I’ve never been a big fan of surprises. Surely I’m not the only one, because let’s face it, all surprises aren’t that great. At one point or another we’ve all been left sobbing in a heap on the floor after we threw open the door and were met with somber faces and ominous voices, struck down by surprise phrases like…
I’m leaving you.
Your position at this business has been eliminated.
Yeah, we’ve all had way too many of those surprises. So, why should I want to pray a prayer asking for a surprise? But that’s exactly what I was challenged to do in a devotional I read a couple of years ago. Pray a two-word prayer, “Surprise me!” I didn’t want to pray it, and the reason behind my not wanting to pray that prayer was the very reason I knew I needed to: a lack of trust.
I didn’t trust God.
You know who does trust? Kids. That’s why kids love surprises. They expect every surprise to be the best one ever. They haven’t yet grown skeptical or cynical. Their wide-eyed innocence allows them the full-blown thrill of experiencing surprises. I think that’s probably what appeals to Jesus so much about kids.
Then Jesus called the children over to him and said to the disciples, “Let the little children come to me! Never send them away! For the kingdom of God belongs to men who have hearts as trusting as these little children’s. And anyone who doesn’t have their kind of faith will never get within the Kingdom’s gates.”
Luke 18:16-17 (The Living Bible)
We adults, however, know better than to allow our hearts to be so trusting, don’t we? We’ve learned to play it safe, not gambling on being surprised by another painful experience. No, we’ll just pass on the surprises, thank you very much. Because we don’t trust.
I didn’t want to ask God to surprise me. Maybe I didn’t believe He was loving enough to give me something I’d like. Maybe I thought His idea of a surprise wouldn’t be very fun, or very easy, or very satisfying. Or, maybe I was afraid He would leave me sobbing in a heap on the floor.
Maybe I was afraid He would give me what I deserved. Maybe I was afraid He didn’t care enough to answer. After all, I remembered some dark times when He seemed glaringly absent. Had He been looking down on me, completely unaware of my pain? Or, even worse, unconcerned?
What might happen if I prayed, “God, surprise me”? I didn’t know, but I felt like something inside me might explode if I didn’t pray it. I had no idea if, or how, God would answer that prayer, but I knew it was the only way I could face head-on the fear that stemmed from my lack of trust in Him.
So, I did it. It was just a whisper; about as far removed as possible from the bold request of a trusting child who expected the best surprise ever. I may have even flinched involuntarily to avoid some imagined bolt of lightning. But I felt a strange relief after that prayer. Nothing earth-shaking, just an easy calm. And He answered. Nothing earth-shaking, just a nice surprise that let me feel His smile of approval at my step of faith. It was enough to encourage me to pray it again. And again. Each time with a little more oomph. Each time feeling a little more like a spiritual daredevil.
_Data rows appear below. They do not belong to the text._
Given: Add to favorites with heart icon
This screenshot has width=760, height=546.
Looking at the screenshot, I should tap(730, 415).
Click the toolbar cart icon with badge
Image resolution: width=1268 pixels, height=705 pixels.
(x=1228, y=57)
Now I realize how that prayer opens the door for God to give me more than I could ever think to ask Him for. I find that ironic, since my favorite Bible verse tells me that, pretty much word-for-word.
Now glory be to God, who by his mighty power at work within us is able to do far more than we would ever dare to ask or even dream of — infinitely beyond our highest prayers, desires, thoughts, or hopes.
Ephesians 3:20 (The Living Bible)
I think God probably gets a kick out of taking the time to set everything in place for our surprises, much like my friend Sally did. I think He loves to surprise us with things He knows we’ll like, things that sometimes even take our breath away. And like my engagement ring in 1992, which was hidden inside a much more nondescript gift, sometimes God gives us something that looks nice, but turns out to be more than we could ever dream of asking for!